**DIRECTIONS FOR THIS TASK**
Answer these from the railway text below:
1. What gauge is the Romney Hythe and Dymchurch Railway?
2. What sandwiches are being prepared in the buffet?
3. How many miles do the two trains run side by side non-stop from New Romney to Hythe?

**PASSAGE**
--------------------

Steam trains of Kent: Romney Hythe and Dymchurch Railway Location: Hythe to Dungeness via New Romney (13½ miles) Gauge: fifteen inches Website:http://www.rhdr.org.uk
At the end of the season, when the year's chuffing is almost done, the steam train fraternity at the RHDR let their hair down. A one-day parade takes place, with all of the railway's functional locomotives in play, as a bit of fun before all the playthings go back in the shed. And very special playthings they are too, specially built for this particularly-narrow gauge railway back in the 1920s, with names like Southern Maid, Hercules and The Bug. Normally they whistle down this lengthy line from almost-Folkestone to Dungeness in compliance with a fairly normal timetable, but on Parade day that's ripped up and some extraordinary rides take place. A triple-header double run, for example.
Steaming up at New Romney begins well before the scheduled departure time. Out come the engines, driven by volunteers in caps and overalls, watched by any paid-up customers who've slipped in earlier than is truly necessary. There are water tanks to fill and chunks of coal to be shovelled - the latter requiring a short trip up a brief siding into the car park. Individual locos are shuffled around the station network utilising tracks alongside empty platforms and occasionally the turntable, manoeuvred into position according to some carefully constructed plan. The first run needs to kick off with Winston Churchill behind Typhoon behind Green Goddess on one train, and Doctor Syn at the head of the other, else the day's schedule might collapse completely within hours.
In the buffet the ham and cheese sandwiches are being buttered, and placed into plastic casing ready to be stacked for lunch. A brood of spiders and cardboard skeletons hangs from the walls, leftovers from the previous day's Hallowe'en special, while the glistening webs hanging from the nameplate on the platform look like they've been spun by the real thing since. Slowly the station fills with visitors, that's those physically capable of getting to the extreme Kent Coast before half past nine on a Sunday morning. Some are enthusiasts with massive lenses, others families with a particularly needy younger member, one even looks suspiciously like the chairman of a major railway company. But most are fairly ordinary folk who know a fun day out when they see one, and that a triple-header double run is not to be missed.
Usually the RHDR stick one locomotive on the front of a train, but for a triple header they stick three. In part this means more oomph for your journey, which is important when there are umpteen small carriages to tow, but also means there can be greater distance between stops for filling up. But that's not the brilliantly bonkers part, which is the double run. Start one triple header on one track and another in parallel alongside and they can chase each other up the line. Even better each can speed up and slow down at irregular intervals, allowing the other to overtake and then undertake all the way to the final destination. This only works if there are no other trains on the network, of course, hence why this is the very first journey of the day. But by allowing two trains to run side by side non-stop from New Romney to Hythe, that's nine full miles of wow for drivers and passengers alike.

--------------------

**DATASET CONTENT**
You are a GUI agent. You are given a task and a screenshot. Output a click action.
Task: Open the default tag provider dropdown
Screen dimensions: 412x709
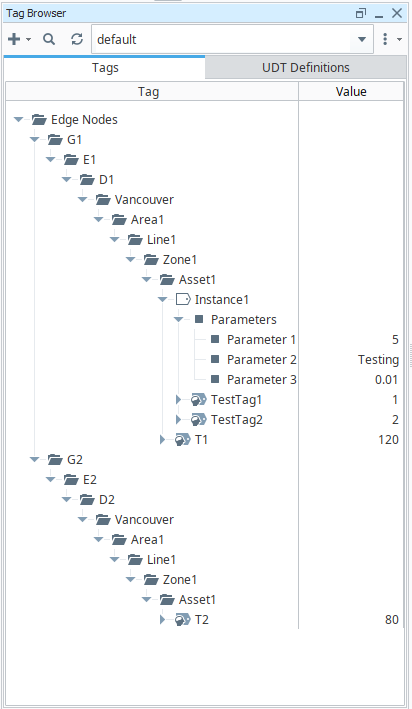362,39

--------------------

**RESULT OF THIS TASK**
1. Fifteen inches
2. Ham and cheese
3. Nine